------ DATA LISTING ------
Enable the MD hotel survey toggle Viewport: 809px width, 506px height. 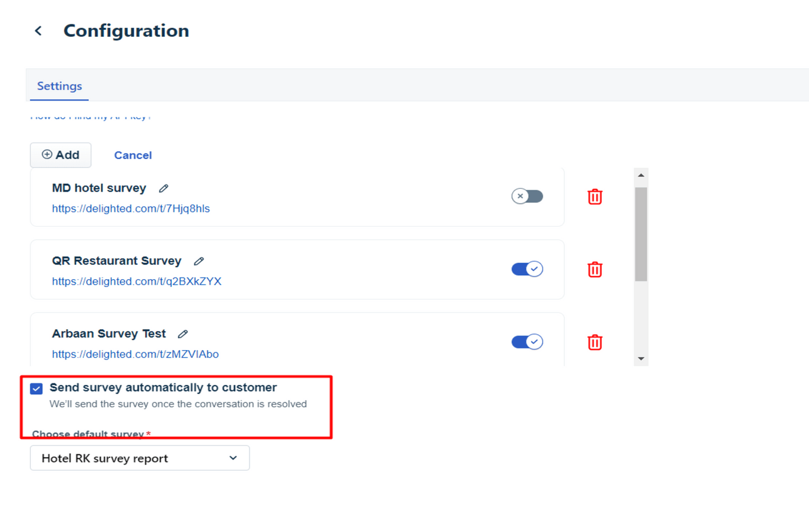pyautogui.click(x=527, y=196)
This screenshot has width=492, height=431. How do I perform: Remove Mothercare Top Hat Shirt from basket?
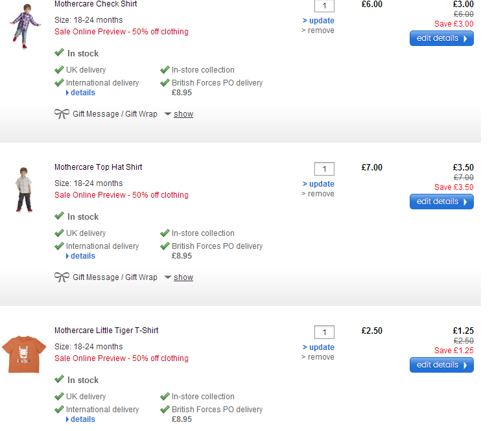321,194
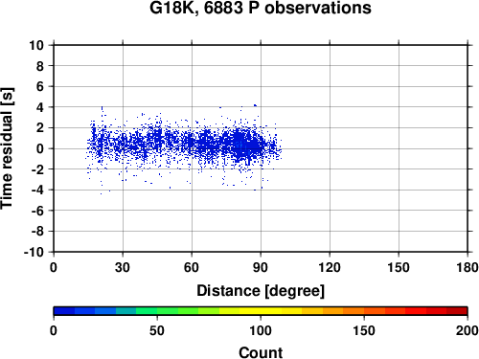This screenshot has height=359, width=479.
Task: Click the Distance [degree] axis label
Action: click(261, 291)
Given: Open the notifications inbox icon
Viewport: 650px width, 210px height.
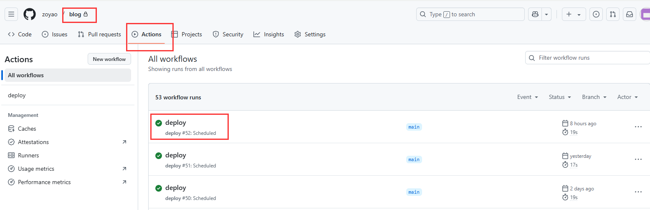Looking at the screenshot, I should coord(630,14).
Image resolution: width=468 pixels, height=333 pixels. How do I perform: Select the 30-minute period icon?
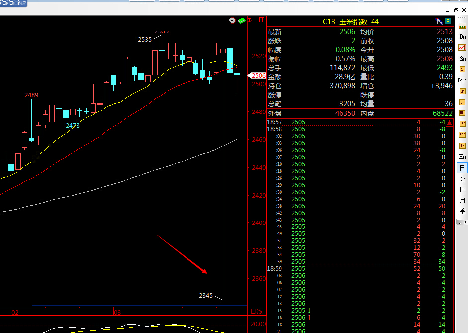click(462, 135)
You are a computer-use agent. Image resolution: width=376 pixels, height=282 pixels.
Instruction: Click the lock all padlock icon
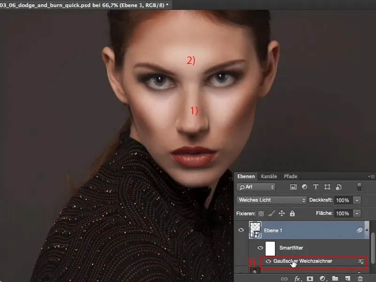[292, 213]
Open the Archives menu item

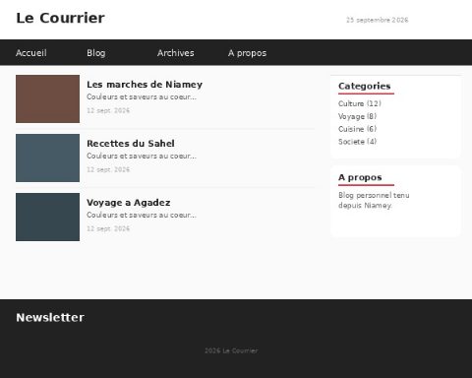click(x=176, y=53)
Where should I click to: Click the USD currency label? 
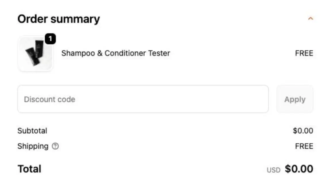tap(273, 170)
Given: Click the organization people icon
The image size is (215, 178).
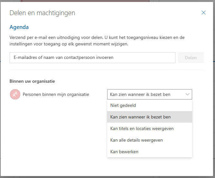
------
▶ [TASK] Where the string "Given" occurs in a line of the listing, copy the line.

▶ [EXERCISE OUTPUT]
Given: Open the notifications inbox icon
Given: Click the organization people icon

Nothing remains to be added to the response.